Choreography and Components (was: Re: Is Systems Software Research Irrelevant?)



Daniel Weinreb wrote:
> 
>...
> Real component architectures, in the sense of an architecture that 
> lets two programs interoperate even if the programs were written 
> by disparate people in disparate places under very different 
> adminstrative environments, require *more*, not *less*, declarative 
> semantics. CORBA and > RMI are just a start; at least they give names 
> to operations and specify input and output types. The whole 
> WSDL/UDDI/SOAP path is a somewhat improved version of the
> same.  

I'm curious: improved how?

> But even that's really not good enough for a lot of things, because 
> the above technologies only deal in single request-response 
> interactions, whereas a lot of real interactions have a lot more steps
> than that.  You need to have what eXcelon's BPM product (what I used to
> work on) calls "collaboration definitions", also known as the BPSS 
> stuff in the ebXML standard. These are basically declarations of 
> choreography of messages: A sends a foo to B, and then B sends a bar 
> to A, and then A might send either a baz or a frob to C, and so 
> on (picture a little flow chart). 

Let me posit a theory I've been thinking about for a while. 

"Choreography" is not a notion that we usually use in the local case. If
it was, you would not have to explain it to the list. The reason
choreography is not usually necessary in the local case is because we
instinctively move the "steps to accomplish something" into the data. If
there are a hundred steps to solve a problem, then this can be
represented in an object oriented language as an object, which you call
a method on to get another object, which you ... a hundred times.

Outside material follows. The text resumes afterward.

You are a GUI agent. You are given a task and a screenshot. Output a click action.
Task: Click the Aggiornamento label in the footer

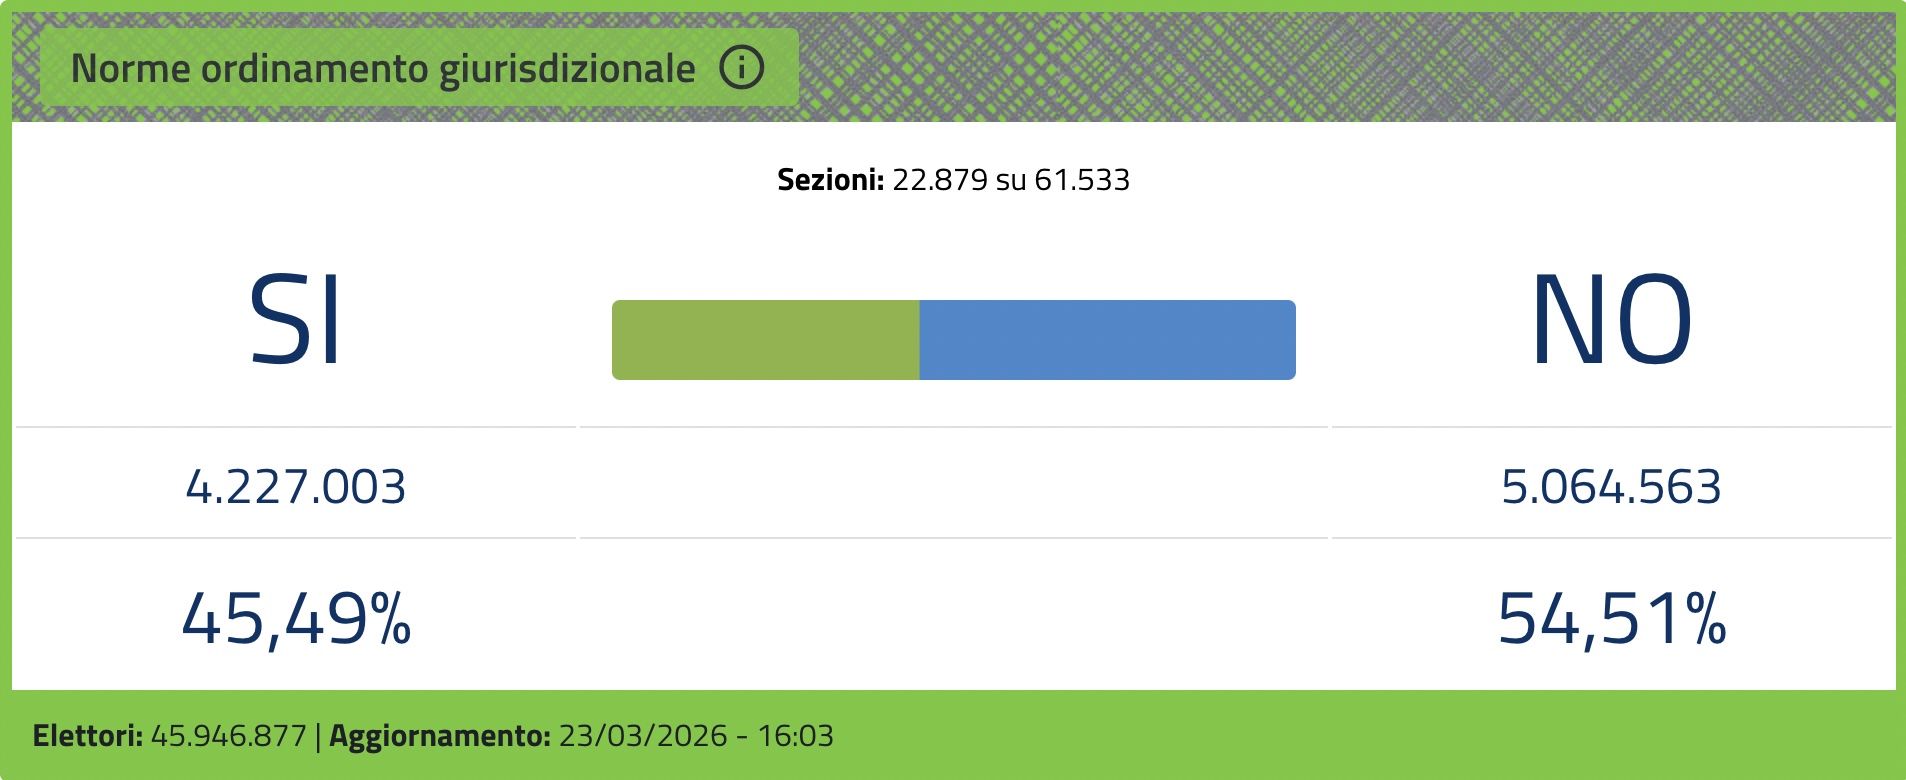[440, 736]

You
don't have to tell the person the order in which to call because it is
*impossible to get the order wrong*. You don't have the object necessary
to call step 99 until after you've called step 98.

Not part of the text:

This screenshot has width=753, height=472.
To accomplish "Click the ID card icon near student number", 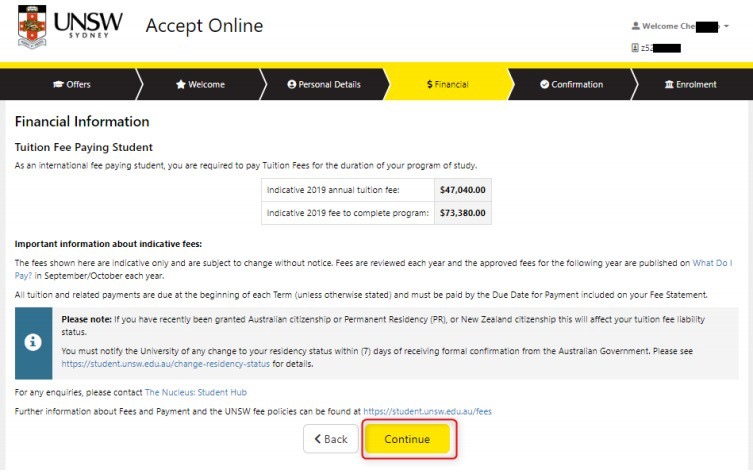I will coord(635,47).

As a simple example, consider two different designs for file IO:

open("/somedirectory/somefile")
data = read("/somedirectory/somefile")

You could execute those steps in the wrong order. But consider what
programming languages really do:

file = open("/somedirectory/somefile")
data = file.read()

You *cannot* execute those steps in the wrong order so there is no need
to define a choreography for this API. In a language with sufficiently
deterministic garbage collection, you could even do away with the
"close" method (which reintroduces a sort of method ordering issue). 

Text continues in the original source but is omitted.